Bras relâchés, raide mais ouvert au littoral, l’ancien esclave s’imprégnait de la fraîcheur de la nuit. Un parfum salé pénétrait dans ses narines tandis que ses chaussures abimées frottaient les galets. Il demeurait dans son immobilité, plongeant son regard dans l’horizon austral, vers cette mer agitée dont les reflets azurs contrastaient avec la noirceur de la voûte. Au règne de l’obscurité bigarraient les immuables nuances, comme des milliers d’étoiles parsemaient le ciel. S’y glissait notamment la blanchâtre écume, variable selon les marées, rythmées par le clapotis des vagues qui émergeaient le long de la plage.

Jizo quémandait cette contemplation. Agréable solitude le guettait, l’animait, l’impulsait. Ce alors que tumulte et faibles lueurs s’amalgamaient à quelques centaines de mètres derrière lui.

Est-ce que je manque à mes devoirs ? Un nouveau groupe implique de nouvelles responsabilités. Mais parfois, je me demande si cela vaut la peine de persister.

L’admiration prolongée, comme voulue éternelle, s’accompagnait de mutisme. Jizo était seul face à son répit à défaut de l’être pour son destin. Déjà des frissons émanèrent comme une ombre irréelle surgissait à sa droite. Pas elle ! Pas encore. Veut-elle me parler ? L’ignorer ne sert à rien. Une main froide palpa sa tunique malpropre, glissa ses doigts dans ses cheveux châtains démêlés, caressa ses joues.

— Tu deviens répétitive, se plaignit Jizo. Malgré ton insistance, tu ne me feras jamais plier.

— Oh, mais j’ai déjà réussi par le passé ! se targua la voix. Aujourd’hui, j’ai la chance de pouvoir constater combien tu as évolué.

— Vraiment ? Pourtant j’ai l’impression de ne plus être personne. Si j’ai été un jour quelqu’un…

Un ricanement trancha ses idées. Voilà tout ce qu’elle est capable de ressentir. La moquerie, le plaisir sadique… Rien d’autre que son épanouissement personnel. Jamais de tristesse, ni de colère, ni de peur, ni de doute. Ainsi triomphait Maîtresse Vouma, sourire persistant sur ses fines lèvres, son foulard smaragdin oscillant au gré du vent. Ses yeux mordorés, inscrits sur son visage oblong, ne scintillaient guère au milieu de la nuit. Pourtant Jizo notait combien elle le dévorait avec.

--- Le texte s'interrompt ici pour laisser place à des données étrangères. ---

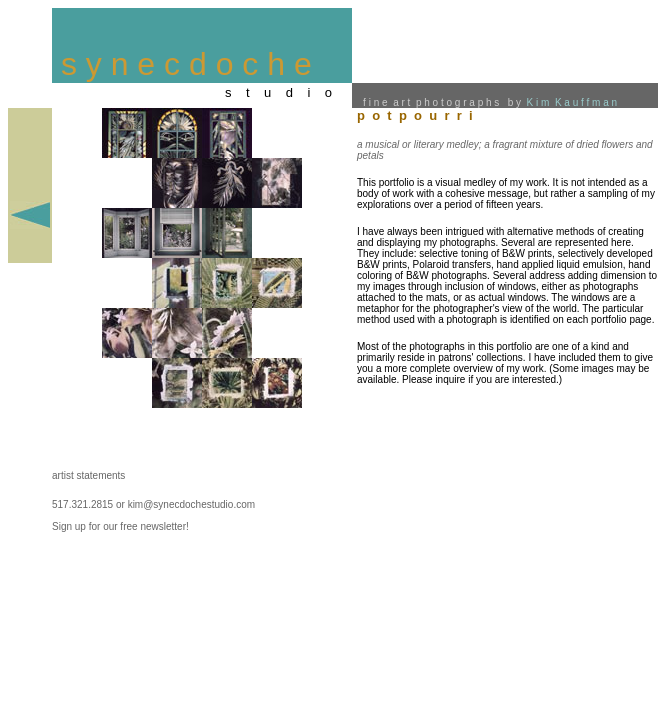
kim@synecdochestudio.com (191, 504)
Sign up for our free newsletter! (120, 526)
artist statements (88, 475)
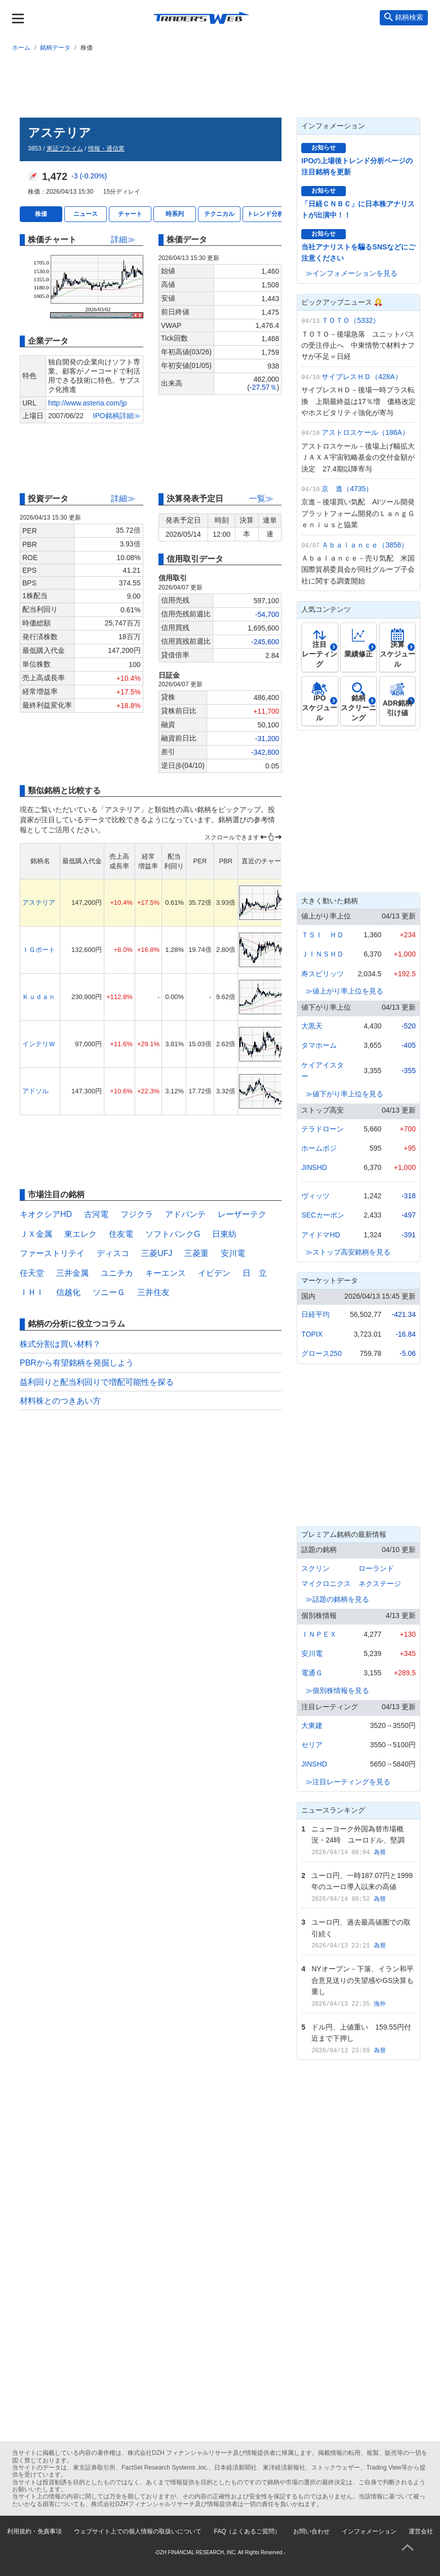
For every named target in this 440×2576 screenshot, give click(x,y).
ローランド (376, 1568)
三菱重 (196, 1253)
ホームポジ (319, 1148)
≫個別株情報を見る (337, 1690)
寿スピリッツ (322, 974)
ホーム (21, 47)
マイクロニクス (326, 1583)
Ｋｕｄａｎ (38, 997)
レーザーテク (242, 1214)
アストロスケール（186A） (365, 432)
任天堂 (32, 1273)
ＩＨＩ (32, 1292)
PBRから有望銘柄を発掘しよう (77, 1362)
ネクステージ (379, 1583)
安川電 (233, 1253)
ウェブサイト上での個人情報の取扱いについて (138, 2531)
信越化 (68, 1292)
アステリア (38, 902)
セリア (312, 1745)
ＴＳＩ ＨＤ (322, 935)
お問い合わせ (311, 2531)
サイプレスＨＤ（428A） (362, 377)
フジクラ (137, 1214)
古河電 (96, 1214)
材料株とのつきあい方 (60, 1400)
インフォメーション (369, 2531)
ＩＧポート (38, 949)
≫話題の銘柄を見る (337, 1599)
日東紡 (224, 1234)
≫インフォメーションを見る (351, 273)
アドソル (35, 1091)
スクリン (315, 1568)
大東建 (312, 1725)
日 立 (255, 1273)
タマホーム (319, 1045)
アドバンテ (185, 1214)
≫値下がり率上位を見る (344, 1094)
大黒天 (312, 1026)
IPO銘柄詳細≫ (117, 416)
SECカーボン (322, 1215)
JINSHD (314, 1167)
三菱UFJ (156, 1253)
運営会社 (421, 2531)
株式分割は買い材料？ (60, 1344)
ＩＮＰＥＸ (319, 1634)
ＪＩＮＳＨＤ (322, 954)
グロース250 (321, 1353)
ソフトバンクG (172, 1234)
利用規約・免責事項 (34, 2531)
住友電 (121, 1234)
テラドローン (322, 1129)
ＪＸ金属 (36, 1234)
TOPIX (312, 1334)
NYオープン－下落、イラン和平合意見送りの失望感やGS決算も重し (362, 1980)
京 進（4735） (347, 489)
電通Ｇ (312, 1673)
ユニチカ (117, 1273)
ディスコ (113, 1253)
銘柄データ (55, 47)
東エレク (80, 1234)
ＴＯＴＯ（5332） (351, 320)
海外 (380, 2003)
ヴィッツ (315, 1196)
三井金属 (72, 1273)
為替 (380, 1852)
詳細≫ (123, 239)
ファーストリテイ (52, 1253)
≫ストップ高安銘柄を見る (347, 1252)
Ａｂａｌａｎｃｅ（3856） (365, 545)
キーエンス (165, 1273)
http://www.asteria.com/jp (87, 403)
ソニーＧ (109, 1292)
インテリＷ (38, 1044)
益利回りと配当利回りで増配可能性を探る (97, 1382)
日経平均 (315, 1314)
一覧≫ (261, 498)
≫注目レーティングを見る (347, 1782)
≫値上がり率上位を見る (344, 991)
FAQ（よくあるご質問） (247, 2531)
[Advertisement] (220, 82)
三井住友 (153, 1292)
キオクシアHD (46, 1214)
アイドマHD (320, 1235)
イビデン (214, 1273)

— Quelle manque de confiance ! déplora-t-elle. N’étais-tu point résolu à changer le monde il y a encore quelques jours ?

— Je m’aperçois que ce ne sera pas aussi simple, soupira Jizo. Qu’il nous reste tant d’obstacles à franchir. Nous sommes un groupe uni, sans véritable chef, errant indéfiniment vers l’est. Enfin, Scafi remplit peut-être ce rôle.

— Une quête ambitieuse. Irréalisable, peut-être ? Ne crois pas que je suis un cœur de glace : bien sûr que je compatis pour ta situation.

— Garde ta fausse compassion pour toi. Tu ne risques plus rien, de ton côté. Tu es une cruelle spectatrice, observant le monde brûler d’un œil amusé.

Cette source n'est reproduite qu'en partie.